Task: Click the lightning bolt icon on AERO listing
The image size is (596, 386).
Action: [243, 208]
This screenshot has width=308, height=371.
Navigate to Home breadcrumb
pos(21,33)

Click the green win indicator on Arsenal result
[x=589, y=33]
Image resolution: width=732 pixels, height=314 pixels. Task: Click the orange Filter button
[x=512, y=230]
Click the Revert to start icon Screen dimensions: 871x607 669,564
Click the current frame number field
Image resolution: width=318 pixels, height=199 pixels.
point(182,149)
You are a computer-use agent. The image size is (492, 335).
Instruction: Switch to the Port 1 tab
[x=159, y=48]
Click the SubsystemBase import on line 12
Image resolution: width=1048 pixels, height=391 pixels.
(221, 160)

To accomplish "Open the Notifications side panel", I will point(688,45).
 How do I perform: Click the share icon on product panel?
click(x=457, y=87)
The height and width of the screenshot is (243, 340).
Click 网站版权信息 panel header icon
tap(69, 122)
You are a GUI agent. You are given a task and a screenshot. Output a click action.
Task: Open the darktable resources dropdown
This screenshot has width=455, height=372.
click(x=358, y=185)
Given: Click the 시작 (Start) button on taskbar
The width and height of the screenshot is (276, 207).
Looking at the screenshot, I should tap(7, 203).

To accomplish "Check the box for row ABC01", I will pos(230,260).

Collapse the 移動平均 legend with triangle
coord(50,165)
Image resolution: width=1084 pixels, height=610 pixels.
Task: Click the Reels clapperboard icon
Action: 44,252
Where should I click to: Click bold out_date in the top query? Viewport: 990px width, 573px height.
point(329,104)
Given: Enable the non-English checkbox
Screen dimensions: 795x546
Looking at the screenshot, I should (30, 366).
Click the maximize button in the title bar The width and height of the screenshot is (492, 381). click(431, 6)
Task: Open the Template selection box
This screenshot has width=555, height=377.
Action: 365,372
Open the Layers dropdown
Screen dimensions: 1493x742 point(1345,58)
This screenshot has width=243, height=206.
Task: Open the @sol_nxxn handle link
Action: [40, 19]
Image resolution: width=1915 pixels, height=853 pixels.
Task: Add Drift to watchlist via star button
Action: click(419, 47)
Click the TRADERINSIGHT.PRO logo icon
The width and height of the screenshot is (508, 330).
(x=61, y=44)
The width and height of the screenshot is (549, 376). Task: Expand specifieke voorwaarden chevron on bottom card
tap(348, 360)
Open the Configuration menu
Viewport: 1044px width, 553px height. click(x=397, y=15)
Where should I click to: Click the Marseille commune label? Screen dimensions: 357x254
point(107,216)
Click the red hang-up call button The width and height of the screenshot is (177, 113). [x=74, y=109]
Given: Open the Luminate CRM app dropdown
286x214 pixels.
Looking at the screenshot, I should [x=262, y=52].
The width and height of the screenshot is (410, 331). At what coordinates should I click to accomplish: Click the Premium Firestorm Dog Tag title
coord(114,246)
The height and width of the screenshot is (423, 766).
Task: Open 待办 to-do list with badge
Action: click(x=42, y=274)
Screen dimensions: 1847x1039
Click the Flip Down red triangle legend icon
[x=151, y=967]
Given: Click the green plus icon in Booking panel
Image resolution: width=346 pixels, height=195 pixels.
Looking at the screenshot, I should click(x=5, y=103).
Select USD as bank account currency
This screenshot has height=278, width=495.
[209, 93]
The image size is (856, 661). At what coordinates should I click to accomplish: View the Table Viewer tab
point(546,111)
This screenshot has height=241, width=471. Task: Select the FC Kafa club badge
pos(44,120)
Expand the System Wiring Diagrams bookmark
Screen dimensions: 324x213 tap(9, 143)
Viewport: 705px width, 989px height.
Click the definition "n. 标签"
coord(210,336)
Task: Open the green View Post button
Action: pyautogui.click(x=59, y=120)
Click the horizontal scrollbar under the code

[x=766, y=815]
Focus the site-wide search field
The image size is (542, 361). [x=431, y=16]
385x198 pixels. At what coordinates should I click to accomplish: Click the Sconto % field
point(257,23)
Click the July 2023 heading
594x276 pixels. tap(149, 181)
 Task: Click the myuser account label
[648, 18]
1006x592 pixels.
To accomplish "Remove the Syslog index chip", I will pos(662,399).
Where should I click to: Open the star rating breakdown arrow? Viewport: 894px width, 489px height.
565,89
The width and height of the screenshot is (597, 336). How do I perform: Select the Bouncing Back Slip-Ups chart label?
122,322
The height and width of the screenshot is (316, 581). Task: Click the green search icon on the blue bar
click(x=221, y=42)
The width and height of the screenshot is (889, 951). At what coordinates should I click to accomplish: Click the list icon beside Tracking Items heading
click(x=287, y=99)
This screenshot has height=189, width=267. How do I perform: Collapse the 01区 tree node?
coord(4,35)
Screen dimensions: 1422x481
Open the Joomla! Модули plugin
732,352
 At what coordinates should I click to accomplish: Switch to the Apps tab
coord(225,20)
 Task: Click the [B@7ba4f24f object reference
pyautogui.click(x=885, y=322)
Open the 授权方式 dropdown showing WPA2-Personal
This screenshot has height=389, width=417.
================================
**Problem to work on**
Every line above that holds the word "agent" should be copied out.

**Output for this exercise**
You are a computer-use agent. The image size is (492, 335).
You are a GUI agent. You are given a task and a screenshot. Output a click action.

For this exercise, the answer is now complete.